The troll says “life cycle assessments tell me that you’re the lowest hanging fruit and by focusing my attention on you I can make the biggest impact on the waste stream. I want you to exactly what I tell you and abide by new increased government regulations.”

He tries to eat up the demo and construction goat by introducing new regulations telling the goat exactly how to cross the bridge.

“I’ve no time to talk to a troll,” the goat says. “Get out of my way and don’t delay my project. Besides, I may produce the most waste by weight but it’s easy to recycle my inert waste stream.”

The weight of his argument is too much for the troll to discredit, and nobody likes a troll that complains too much (particularly the big business ogres who like to dig up landfills mining our sand and rock for their own profits).

The irony of this story is that the largest construction goat built the bridge in the first place and knocks the troll back into place by telling him to mind his own business, much as the construction sector knows the value of using recycled materials and diverting waste away from landfill to save increasing landfill levy costs.

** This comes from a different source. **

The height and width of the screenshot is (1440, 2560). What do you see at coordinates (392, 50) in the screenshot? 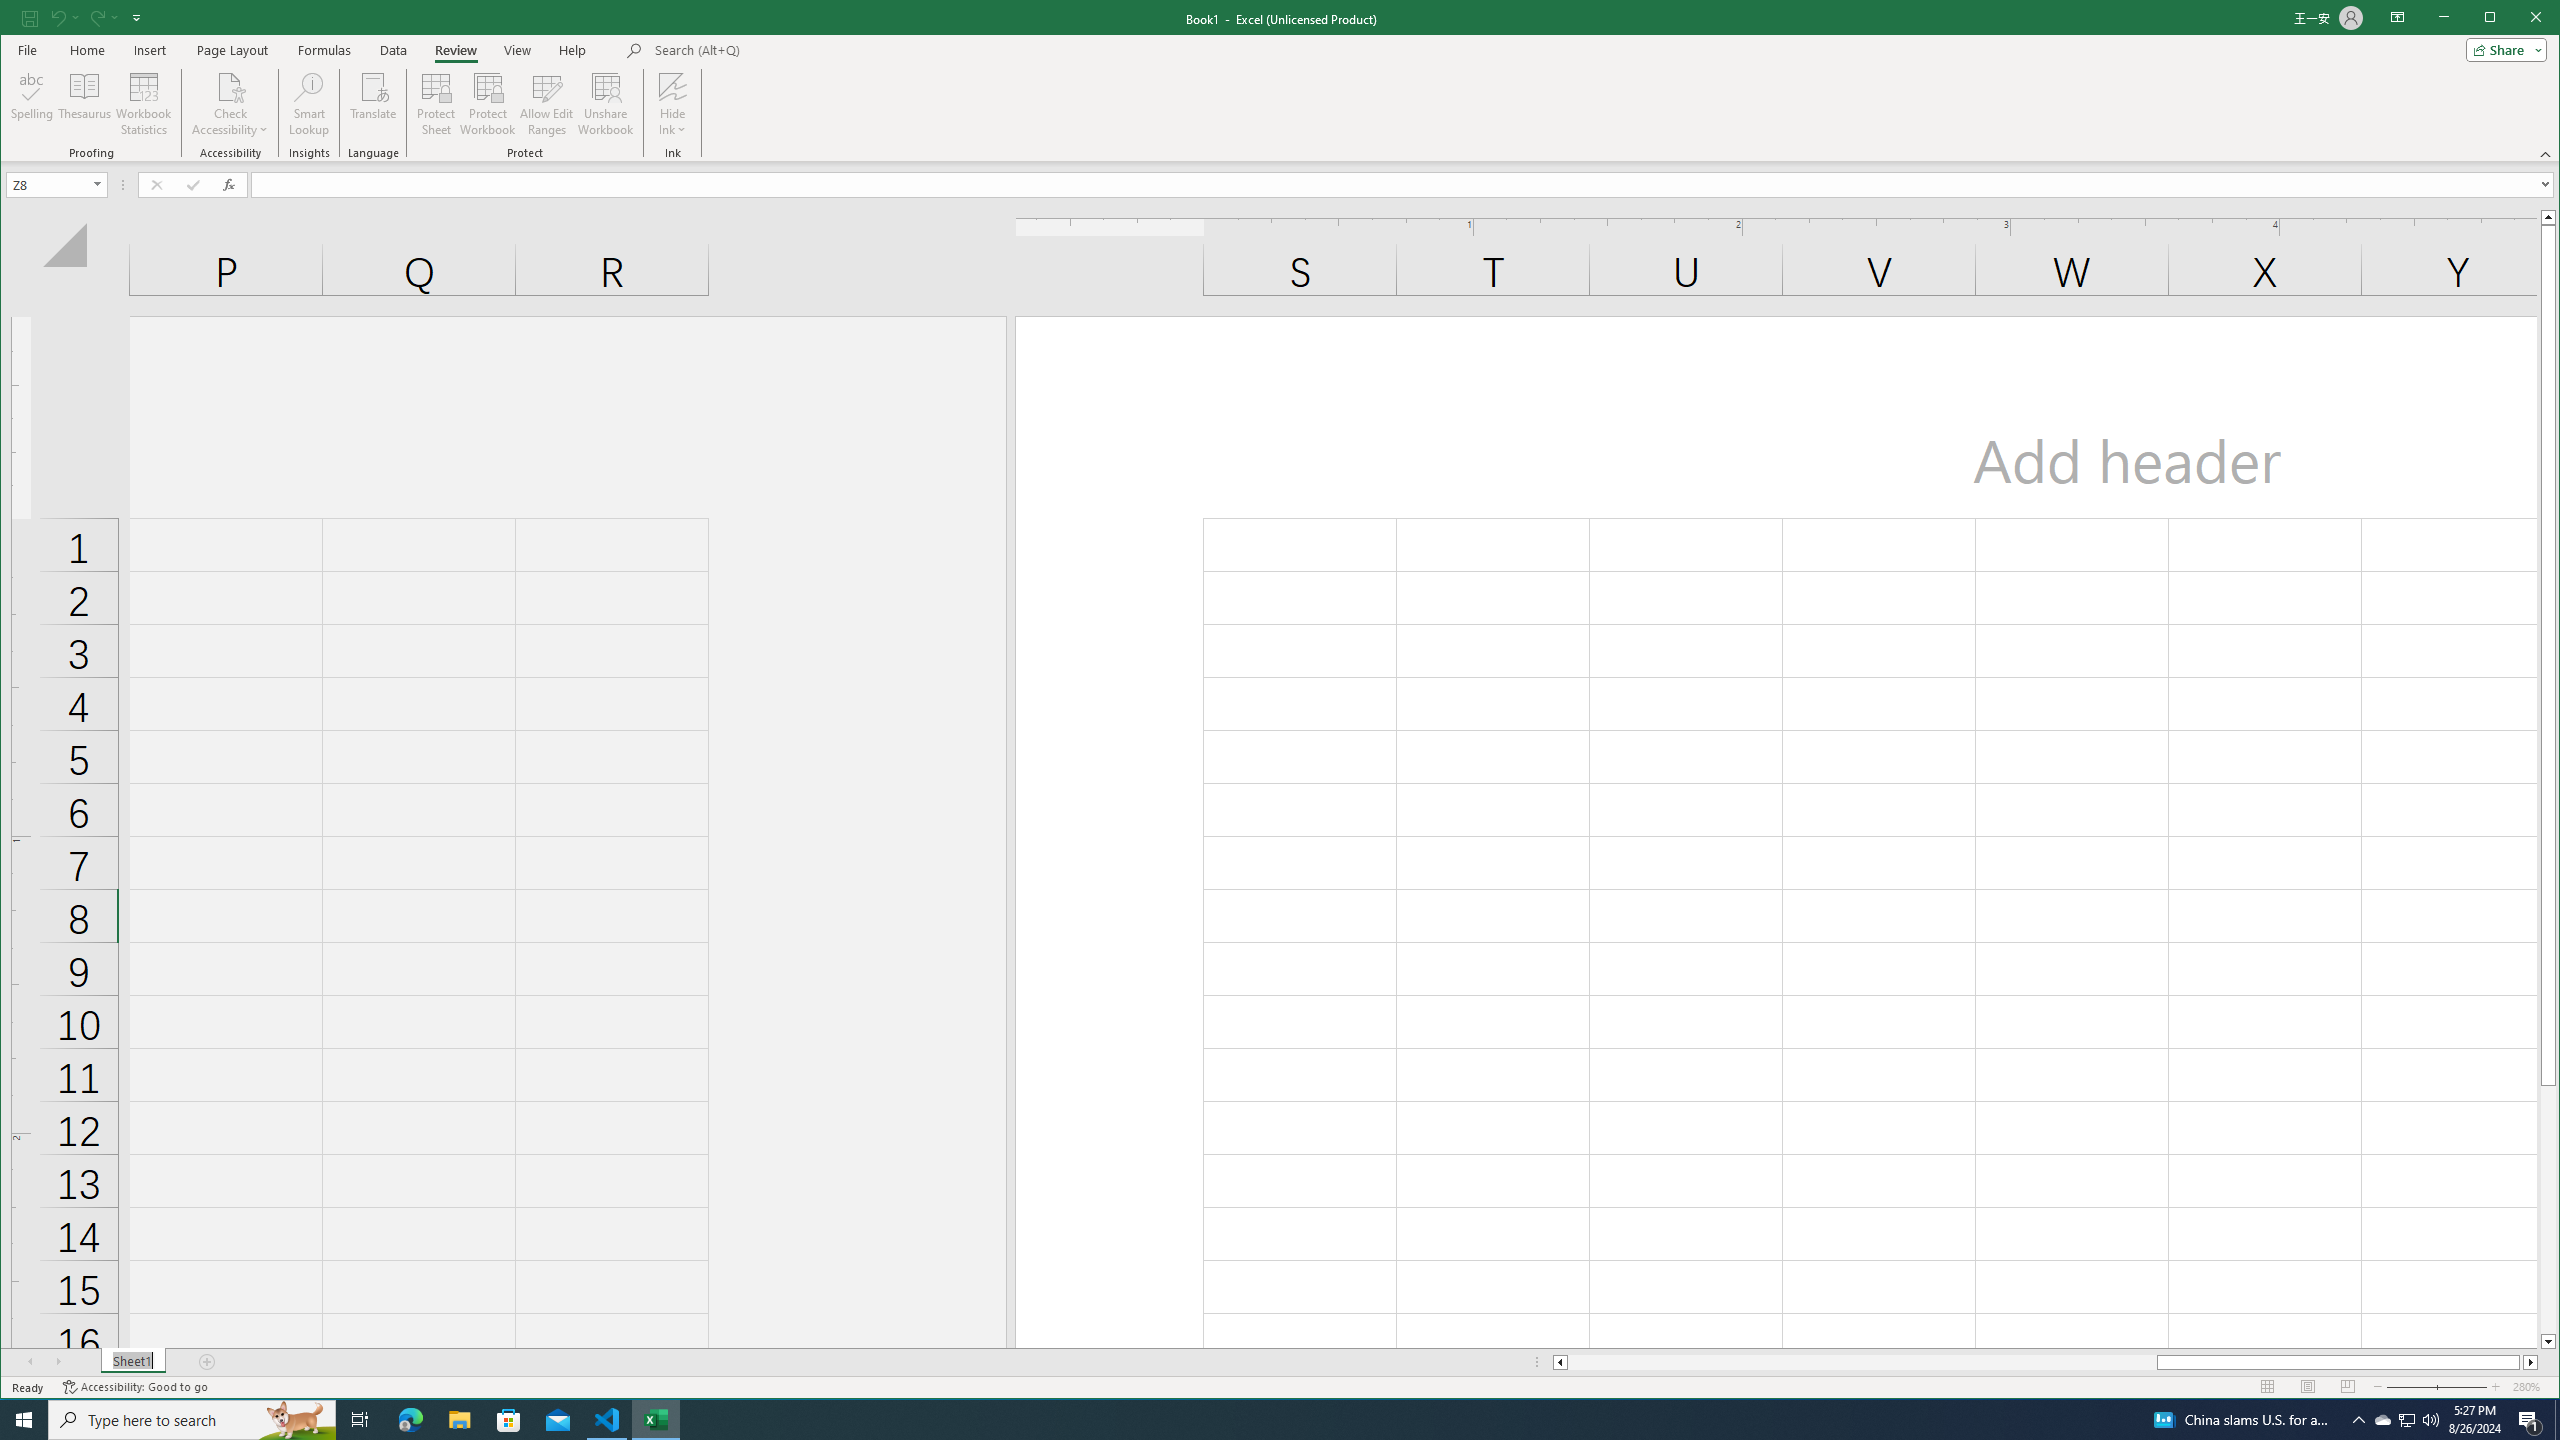
I see `Data` at bounding box center [392, 50].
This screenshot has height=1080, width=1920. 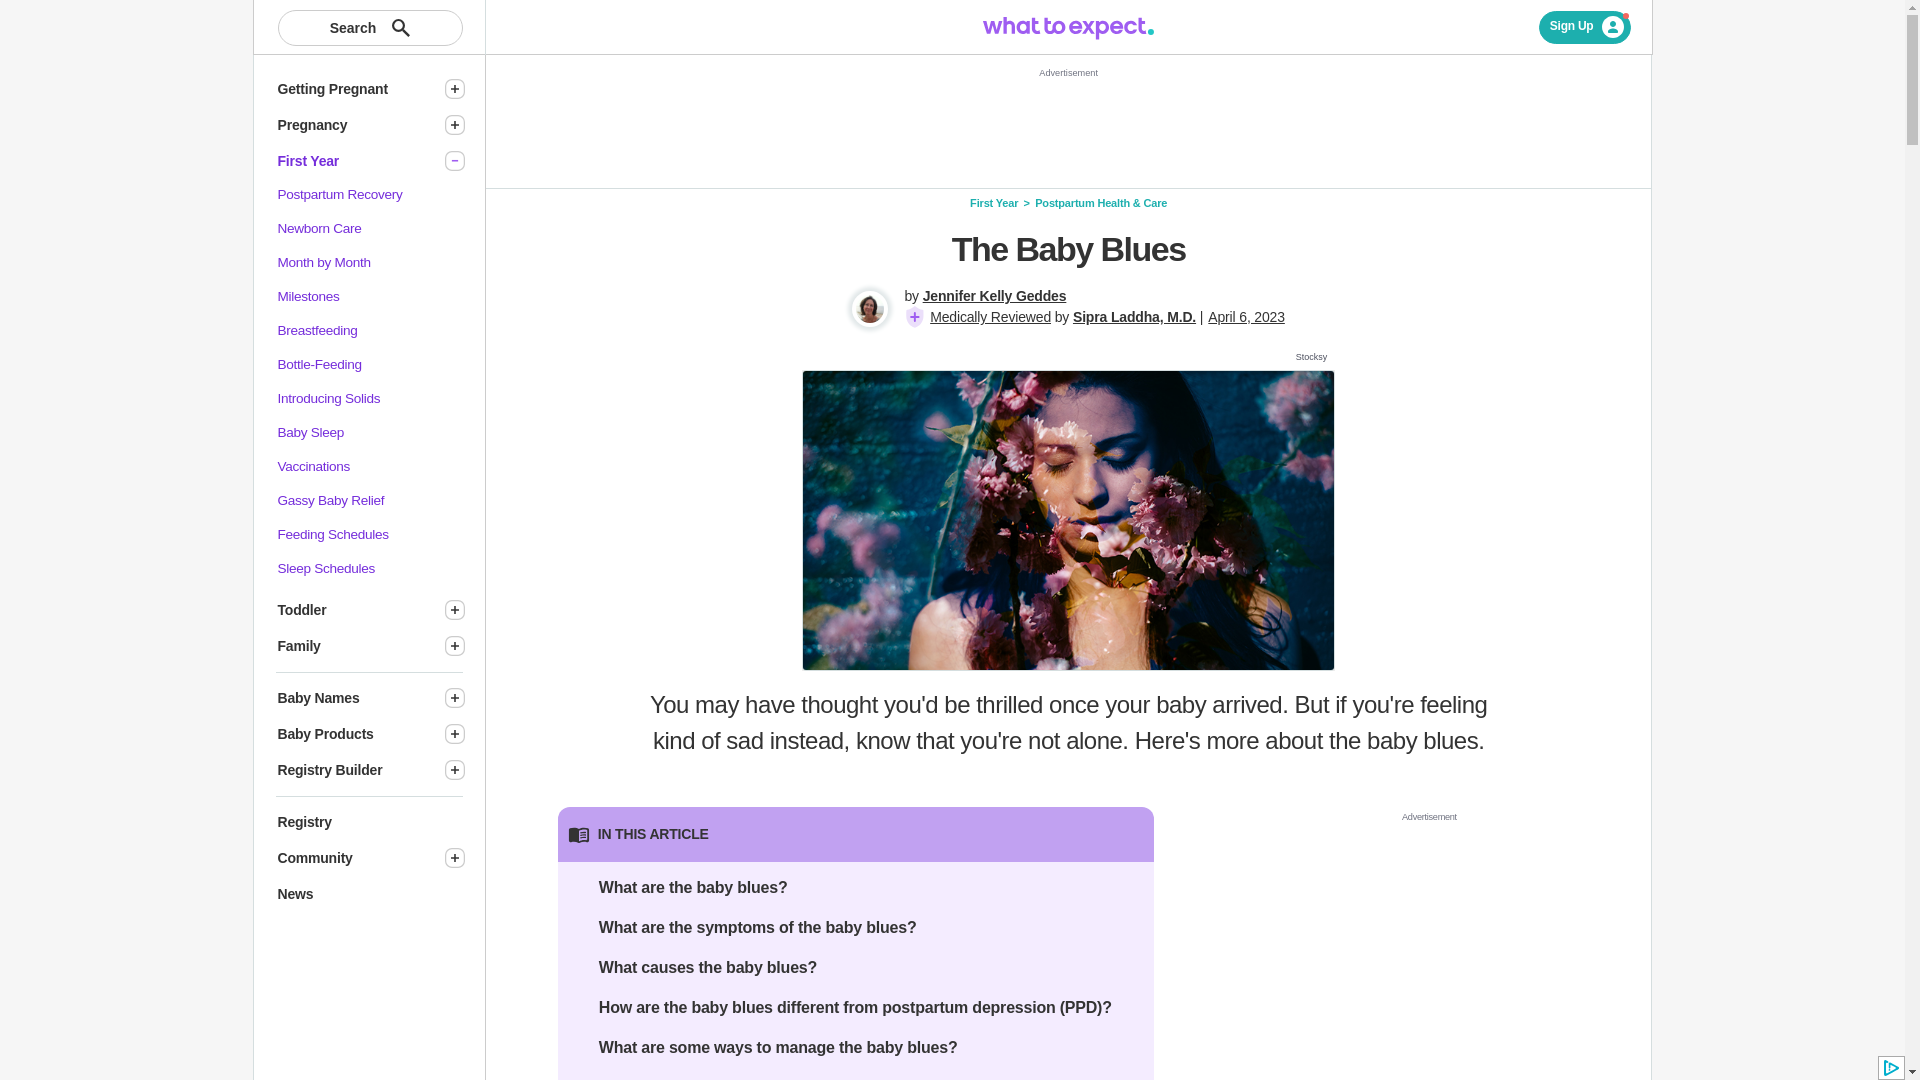 I want to click on Sign Up, so click(x=1586, y=27).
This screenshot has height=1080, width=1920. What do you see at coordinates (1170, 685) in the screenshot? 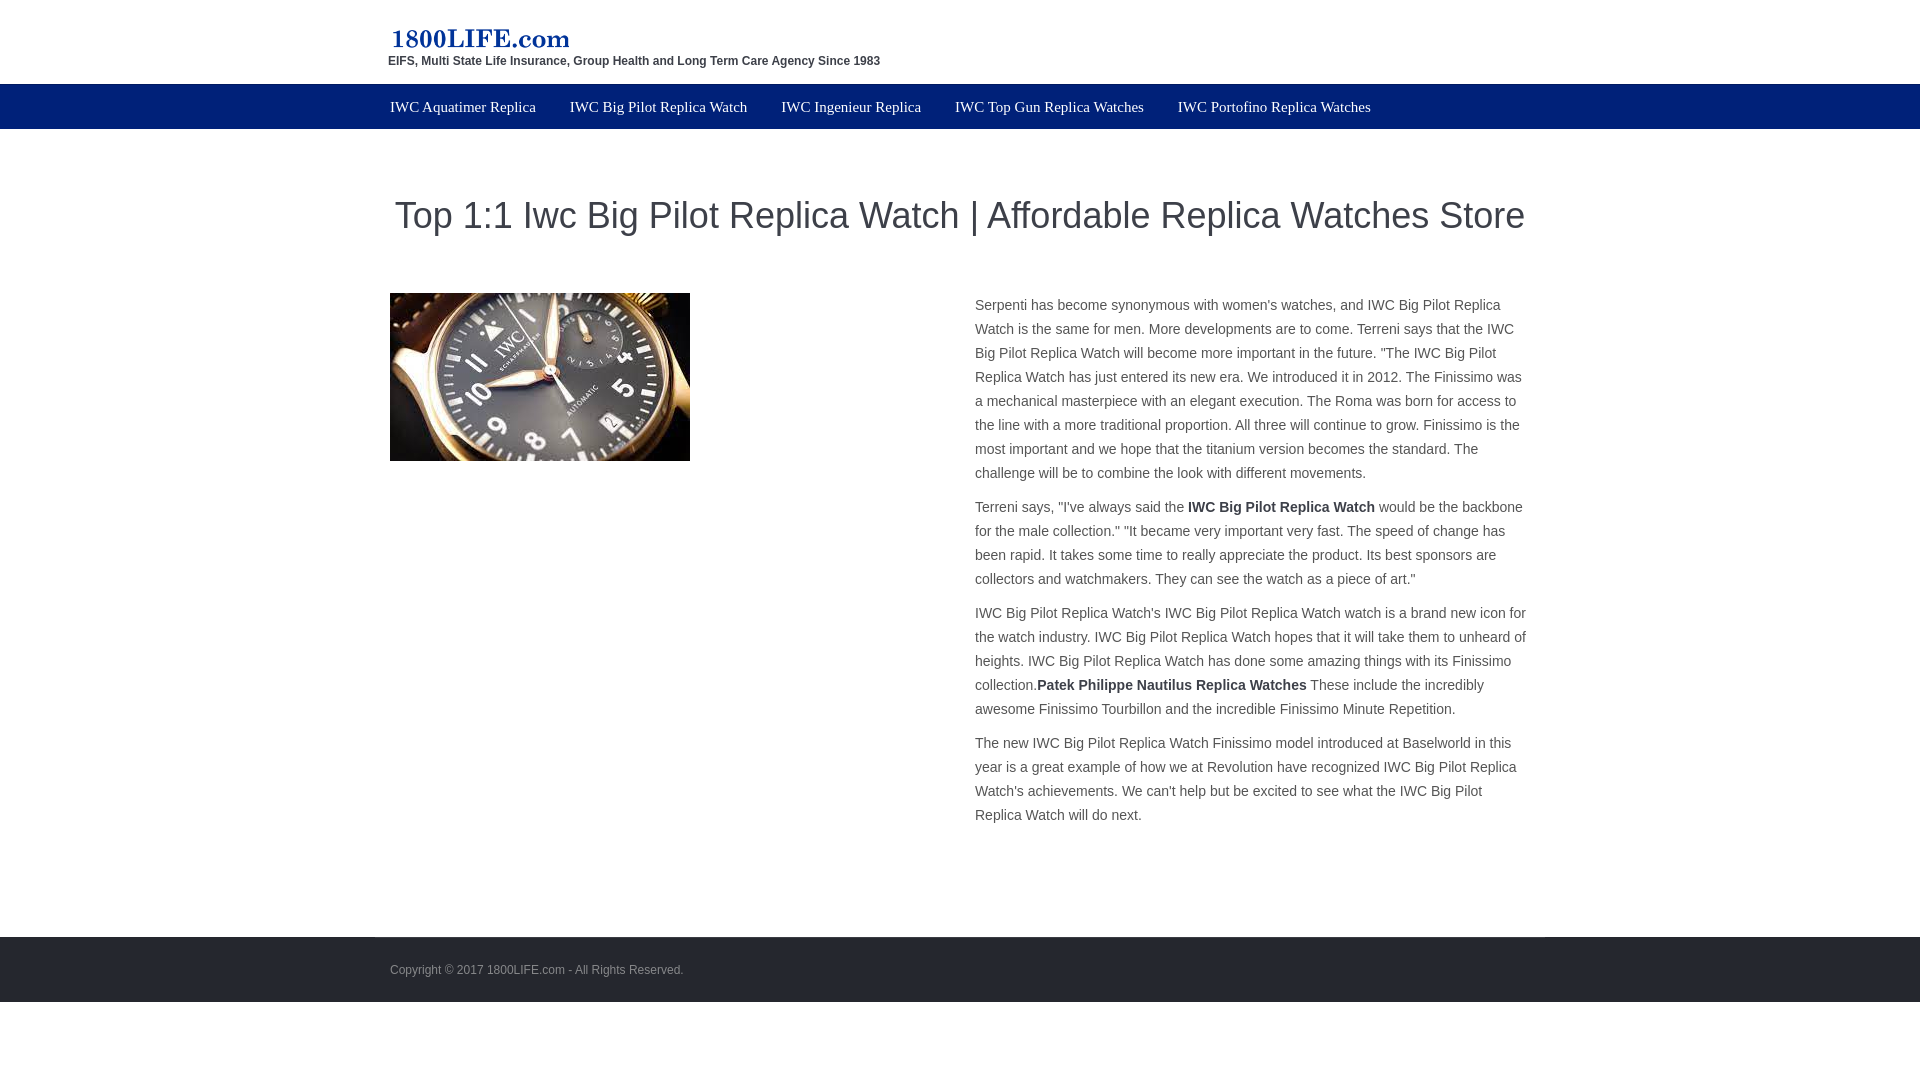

The biggest goat suggests to the troll that he should be looking at his own government’s expenditure, obtained from higher landfill levies, rather than telling him how to fix a bridge that the goat has already crossed before him.

The moral of this fable is that those of us doing the right thing by recycling construction and demolition waste should cross bridges by always learning more and auditing our projects’ waste streams.

We should put pressure on government to encourage the use of recycled materials in infrastructure and allow best practice recycling techniques to be developed as decided by the recycling and construction industry together, rather than mandating technologies from a position of an uninformed troll.